Center Brad Bednar has started every game in his Miami career. His first start came against Kentucky at Paul Brown Stadium, so Bronco Stadium was a much smaller stage the following week.
“As players, I think we can focus regardless of the color of the field,” Bednar said. “The blue turf is not as big of a deal when you’re actually on the field as people may believe.”
Still, he did manage to take a few photos at the walk-through.
“I was a freshman. That was back when I actually took pictures of stadiums,” Bednar said. “Now it’s not as much of a glamorous thing.”
Bronco Stadium, with a capacity of 37,000, isn’t huge. Yet Cruse said the 2009 contest was so loud that he wondered if additional noise was being pumped through the loudspeakers.
“It was a rough game, but looking back, it was kind of a cool experience,” Cruse said. “We’re excited about the opportunity to go back there. We’re definitely not going to lose 48-0 again. At least I hope not.”
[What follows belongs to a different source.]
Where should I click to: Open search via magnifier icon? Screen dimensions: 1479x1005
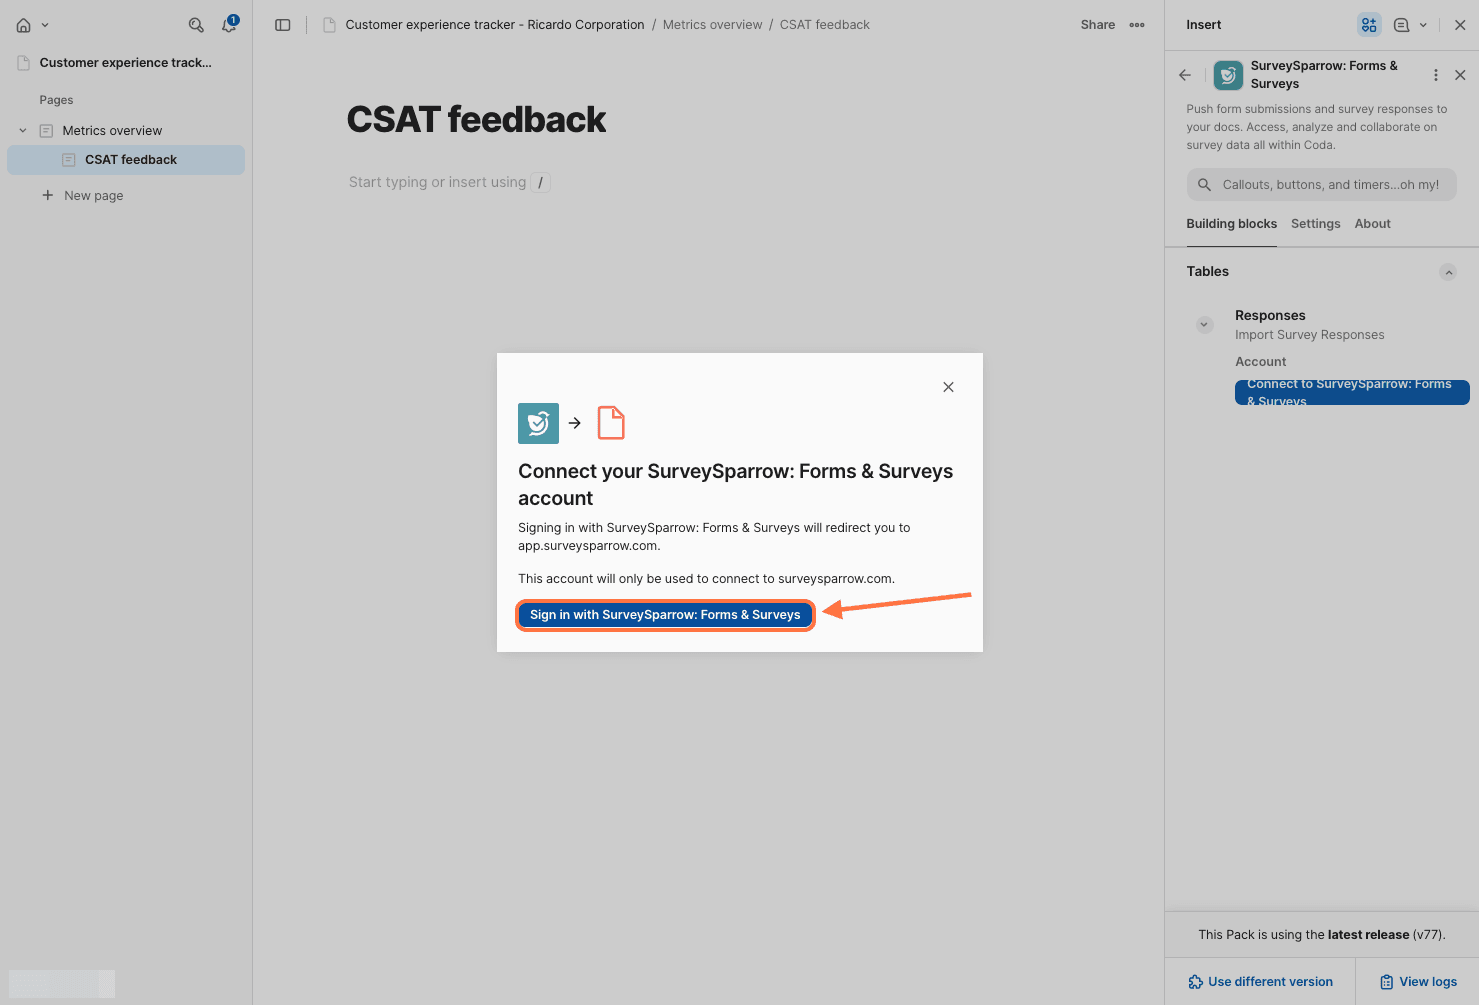(x=196, y=25)
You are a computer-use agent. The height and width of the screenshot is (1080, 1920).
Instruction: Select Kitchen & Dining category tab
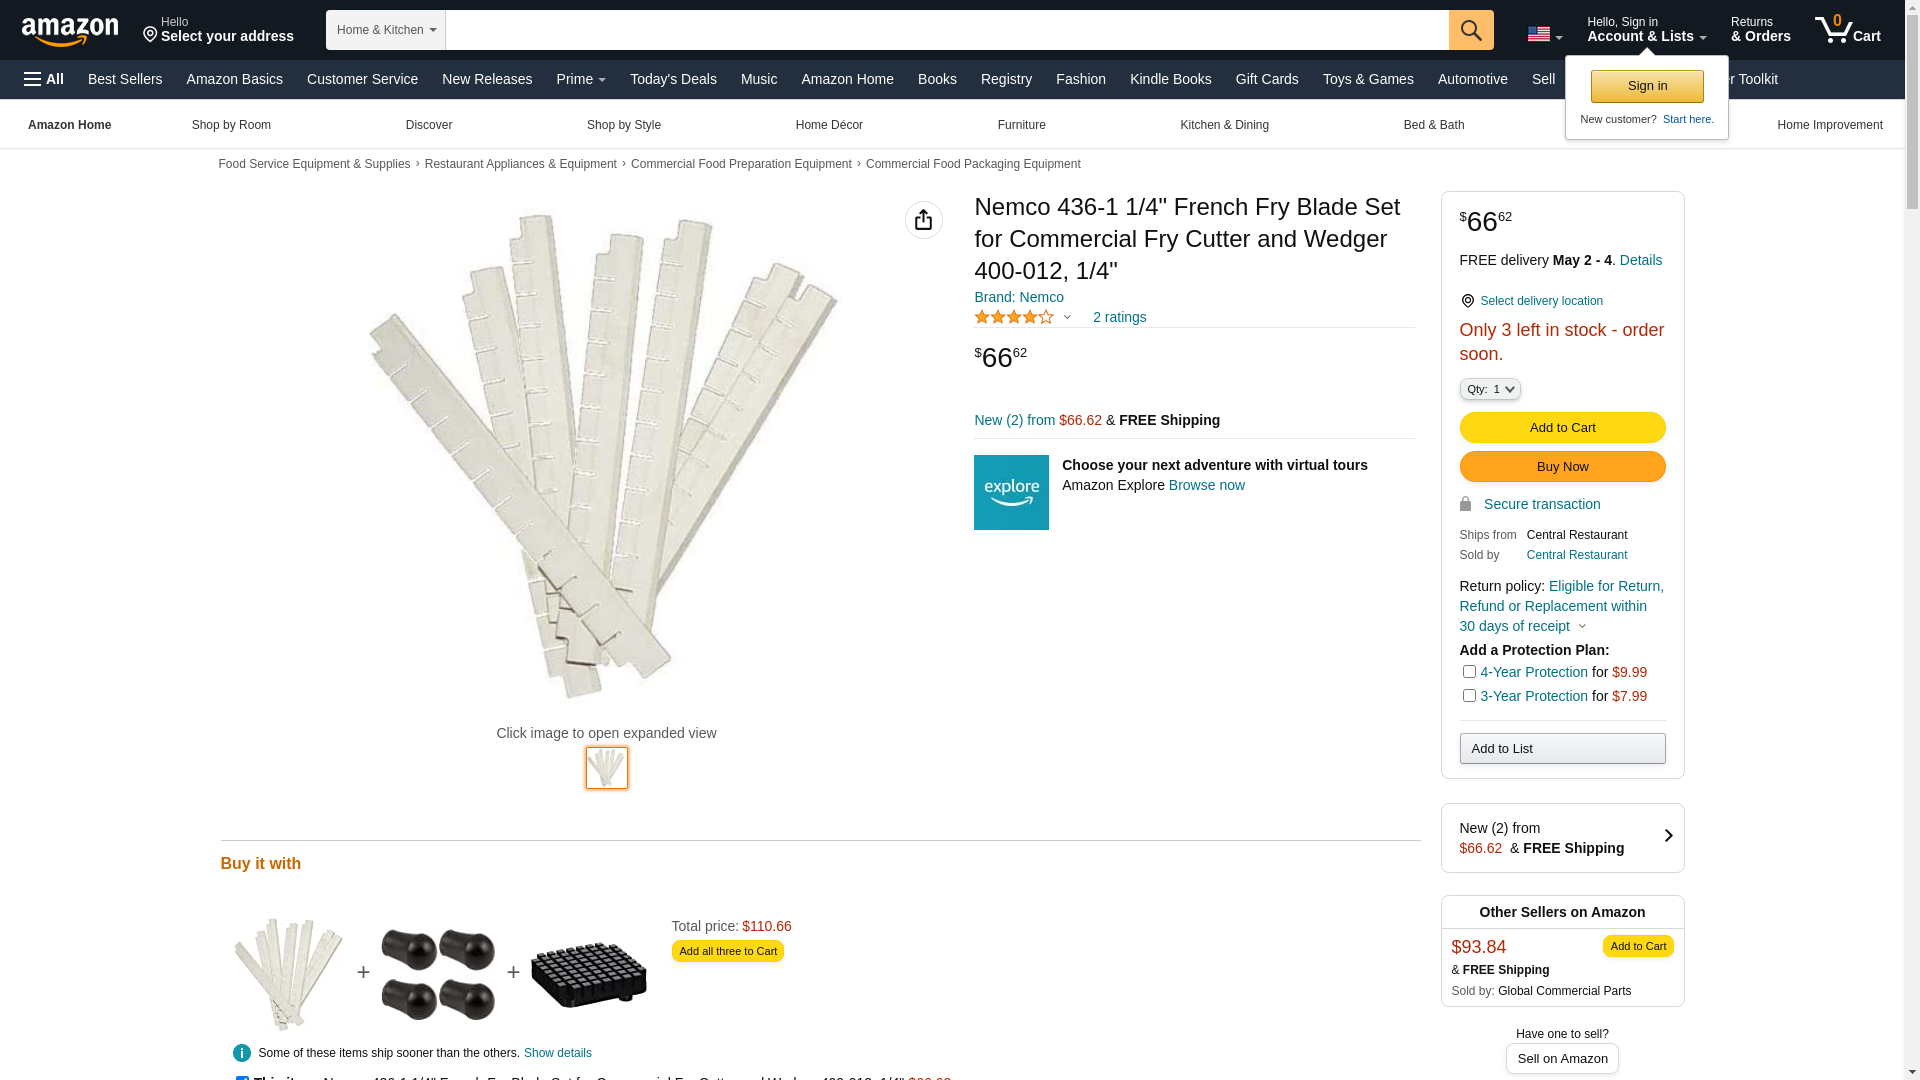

Dysert would love a little redemption today. He relieved Daniel Raudabaugh in the first meeting with BSU, and none of Dysert’s four passes hit the ground. He completed two throws to his teammates for 1 yard and was picked off twice.
“I was 4-for-4, just not to the right team every time,” Dysert said. “The interceptions were both tipped at the line, I will say that.”
He recalled a pregame conversation with quarterbacks coach Morris Watts.
“I remember to this day Coach Watts coming up to me during warmups,” Dysert said. “He looked at me and was like, ‘You all right?’ I said, ‘Yeah, I’m all right.’ He told me to stay locked in because I was going to play. I was like, ‘Oh man, I don’t know about that.’
“It was so much louder than I thought it would be. The game wasn’t close, so I kind of had the mentality that I’ll just go in and have some fun. But it’s different once you get out there. I got in the huddle and I was just like, ‘Man, this isn’t good. I don’t like the feeling I have right now.’ But once I got that first snap under my belt, I calmed down a little bit.”